Prof. Dalia Ofer, the Max and Rita Haber Prof. of Holocaust and Contemporary Jewry, Emeritus at the Avraham Harman Institute of Contemporary Jewry: “These on-line testimonies are an outstanding contribution that will help spread knowledge and understanding of the Jews’ daily lives and their struggle to survive during the dark period of the Holocaust. It represents the dedication of the Oral History Division of the Avraham Harman Institute of Contemporary Jewry to enable the public, who often sought out the university's' collections, to use the testimonies as part of their regular study and interest in the life of the Jews during this period.”
The Oral History Division is part of the Hebrew University’s Avraham Harman Institute of Contemporary Jewry. The Holocaust collection has been made available through the generous support of the Conference on Jewish Material Claims Against Germany.
About the Oral History Division:
The Oral History Division archive contains the memories of individuals from Israeli and Jewish society throughout its modern history. The archive contains rare testimonies from Holocaust survivors, key individuals in the Zionist movement, organizations such as the United Jewish Appeal, men and women who grew up under the British mandate in Palestine, under Communist regimes in Eastern Europe, or in various Jewish communities throughout the world.

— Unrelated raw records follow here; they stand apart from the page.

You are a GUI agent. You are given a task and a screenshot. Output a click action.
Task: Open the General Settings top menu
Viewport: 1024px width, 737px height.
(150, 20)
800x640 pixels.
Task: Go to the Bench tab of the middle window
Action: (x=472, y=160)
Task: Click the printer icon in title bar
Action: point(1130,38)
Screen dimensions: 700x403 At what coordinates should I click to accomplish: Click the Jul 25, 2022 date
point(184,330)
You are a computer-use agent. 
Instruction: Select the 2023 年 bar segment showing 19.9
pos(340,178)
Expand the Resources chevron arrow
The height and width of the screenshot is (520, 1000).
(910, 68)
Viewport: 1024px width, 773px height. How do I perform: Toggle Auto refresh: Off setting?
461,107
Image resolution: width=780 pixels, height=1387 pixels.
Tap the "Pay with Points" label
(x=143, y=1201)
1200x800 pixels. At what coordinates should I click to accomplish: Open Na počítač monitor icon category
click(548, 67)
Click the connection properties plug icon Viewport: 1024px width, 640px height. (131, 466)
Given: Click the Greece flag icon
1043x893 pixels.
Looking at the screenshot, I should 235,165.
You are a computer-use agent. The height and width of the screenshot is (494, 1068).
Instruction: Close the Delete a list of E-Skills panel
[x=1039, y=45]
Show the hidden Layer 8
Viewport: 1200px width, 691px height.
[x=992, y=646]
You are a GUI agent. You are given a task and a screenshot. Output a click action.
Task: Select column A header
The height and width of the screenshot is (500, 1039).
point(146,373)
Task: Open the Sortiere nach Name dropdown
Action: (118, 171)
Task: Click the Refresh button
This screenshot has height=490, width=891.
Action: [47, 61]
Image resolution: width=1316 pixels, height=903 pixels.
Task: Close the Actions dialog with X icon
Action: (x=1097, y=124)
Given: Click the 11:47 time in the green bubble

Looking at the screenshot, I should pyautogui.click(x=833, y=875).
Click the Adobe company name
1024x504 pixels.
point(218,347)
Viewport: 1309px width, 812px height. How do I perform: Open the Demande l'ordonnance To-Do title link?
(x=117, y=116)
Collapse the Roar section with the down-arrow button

The Avraham Harman Institute of Contemporary Jewry [ICJ] began collecting oral histories for the purposes of historical research in 1959. These early interviews, covering a wide range of subjects and conducted according to highly professional standards, granted the ICJ the distinction of being the most important academic collection of oral documentation in Israel. The Oral History Division’s collection of more than 10,000 interviews in 20 languages constitutes a unique treasure of Jewish memories that will provide future researchers with an invaluable social history of the Yishuv, the State of Israel and Jewish communities in the Diaspora. Researchers can visit the Division to read transcripts and listen to recordings. Digitized interviews are also being made available on the web.